Socio-economic status has been documented to be an important determinant of injury, although the effect depends on the socio-economic indicator considered, the cause and severity of injury [7]. We found no significant relationship between income poverty and nonfatal injuries. This is consistent with findings from other studies [26, 27]. Persons with primary education were at a greater risk of injuries than those with no formal education. This finding conforms to results from a previous study done in India [28].

The findings of this study are subject to a number of limitations. The information is based on self-reported data elicited through interviews, which is subject to recall bias [19, 29]. A 12 month recall period was used in this study in order to include as many injuries as possible. Although long recall periods underestimate injury rates, they can be useful in investigating associations between injuries and different risk factors. Initial multiple logistic regression analysis was done using injuries reported in the three months prior to the interview only. We found that the pattern of the associations was similar to that based on all injuries except for area of residence where the size of the effect was stronger when a short recall period was used (results not shown). Other studies have demonstrated that relative risks are not affected when a long recall period is employed [30]. In a previous report, we found that memory decay was greater in the rural area than in the urban area [19]. Therefore, the actual difference in rates between the urban and rural area may have been underestimated.

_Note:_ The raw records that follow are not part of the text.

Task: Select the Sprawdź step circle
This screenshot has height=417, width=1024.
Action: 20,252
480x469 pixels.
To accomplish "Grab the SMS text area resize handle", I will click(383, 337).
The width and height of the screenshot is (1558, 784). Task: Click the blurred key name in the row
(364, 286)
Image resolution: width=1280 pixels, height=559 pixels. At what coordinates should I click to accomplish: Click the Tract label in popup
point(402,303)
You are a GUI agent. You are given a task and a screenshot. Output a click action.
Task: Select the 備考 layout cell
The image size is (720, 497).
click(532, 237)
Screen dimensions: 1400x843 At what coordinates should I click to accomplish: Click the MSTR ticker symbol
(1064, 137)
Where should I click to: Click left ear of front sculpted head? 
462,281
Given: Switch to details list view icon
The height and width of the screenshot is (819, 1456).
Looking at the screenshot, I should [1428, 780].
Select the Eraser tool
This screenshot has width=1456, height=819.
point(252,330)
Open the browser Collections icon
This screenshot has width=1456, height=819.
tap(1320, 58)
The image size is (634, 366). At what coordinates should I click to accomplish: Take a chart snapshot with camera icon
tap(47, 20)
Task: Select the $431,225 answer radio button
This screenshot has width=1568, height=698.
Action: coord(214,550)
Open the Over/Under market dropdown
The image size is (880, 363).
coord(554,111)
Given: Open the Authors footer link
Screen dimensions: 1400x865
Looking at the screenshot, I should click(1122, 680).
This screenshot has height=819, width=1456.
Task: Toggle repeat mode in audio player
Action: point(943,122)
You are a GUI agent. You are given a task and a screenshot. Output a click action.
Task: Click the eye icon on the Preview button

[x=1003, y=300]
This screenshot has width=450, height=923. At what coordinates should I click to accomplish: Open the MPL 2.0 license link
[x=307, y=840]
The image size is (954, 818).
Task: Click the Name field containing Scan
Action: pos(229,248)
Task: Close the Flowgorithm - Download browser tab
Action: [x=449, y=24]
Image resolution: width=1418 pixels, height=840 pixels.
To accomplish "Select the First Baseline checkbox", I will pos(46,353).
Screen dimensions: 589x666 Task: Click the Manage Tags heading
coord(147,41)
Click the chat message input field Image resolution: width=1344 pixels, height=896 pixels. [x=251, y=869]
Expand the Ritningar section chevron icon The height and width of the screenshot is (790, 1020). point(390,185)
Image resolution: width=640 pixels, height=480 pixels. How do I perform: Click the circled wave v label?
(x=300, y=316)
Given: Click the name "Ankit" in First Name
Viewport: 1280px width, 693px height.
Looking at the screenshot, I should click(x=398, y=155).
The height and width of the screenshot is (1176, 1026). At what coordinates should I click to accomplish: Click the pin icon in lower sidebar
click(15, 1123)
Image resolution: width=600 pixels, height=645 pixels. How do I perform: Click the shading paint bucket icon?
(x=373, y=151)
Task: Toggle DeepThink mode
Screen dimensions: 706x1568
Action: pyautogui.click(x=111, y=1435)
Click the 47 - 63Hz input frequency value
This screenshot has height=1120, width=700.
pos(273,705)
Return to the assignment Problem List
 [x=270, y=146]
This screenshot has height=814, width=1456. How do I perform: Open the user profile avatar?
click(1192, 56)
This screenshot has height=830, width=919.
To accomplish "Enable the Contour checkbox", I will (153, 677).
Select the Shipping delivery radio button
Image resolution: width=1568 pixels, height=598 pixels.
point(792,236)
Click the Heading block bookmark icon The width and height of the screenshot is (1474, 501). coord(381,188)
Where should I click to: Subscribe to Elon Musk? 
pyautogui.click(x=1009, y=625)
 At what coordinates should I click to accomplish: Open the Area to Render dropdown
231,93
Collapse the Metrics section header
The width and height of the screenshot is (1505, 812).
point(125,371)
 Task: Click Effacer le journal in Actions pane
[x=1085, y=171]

Intentional injuries such as assaults and domestic violence are probably underreported since they would not be adequately captured in such a survey. This may lead to injury rates being underestimated. In this study, a clinical injury severity assessment was not possible. Disability days were used instead as a measure of severity of injury. One should be careful in generalizing the findings to other urban and rural settings of the country. Dar es Salaam is in many ways different from other urban areas of Tanzania and Hai is a relatively wealthy rural area. Furthermore, it might be difficult to generalize the findings to the surveillance areas due to the selection process that was employed. However, from our knowledge of the areas, we see no obvious reasons indicating that our samples should be very different from the urban and rural surveillance areas. Despite its limitations, this study has generated information that could be useful for targeted prevention at the local level.


This study, the first of its kind in Tanzania, describes the patterns of nonfatal injuries and associated socio-demographic and socio-economic factors. It has attempted to identify specific groups of individuals as having a greater risk of experiencing certain types of injuries. This information is important for raising the level of awareness among policy makers and the public in general since the problem of injury receives little attention in most of the developing world including Tanzania. It is also useful in setting priorities for cause-specific prevention strategies. More detailed qualitative studies are required, however, on sensitive events such as assault. A nationally representative sample is also essential to measure the health burden due to nonfatal injuries.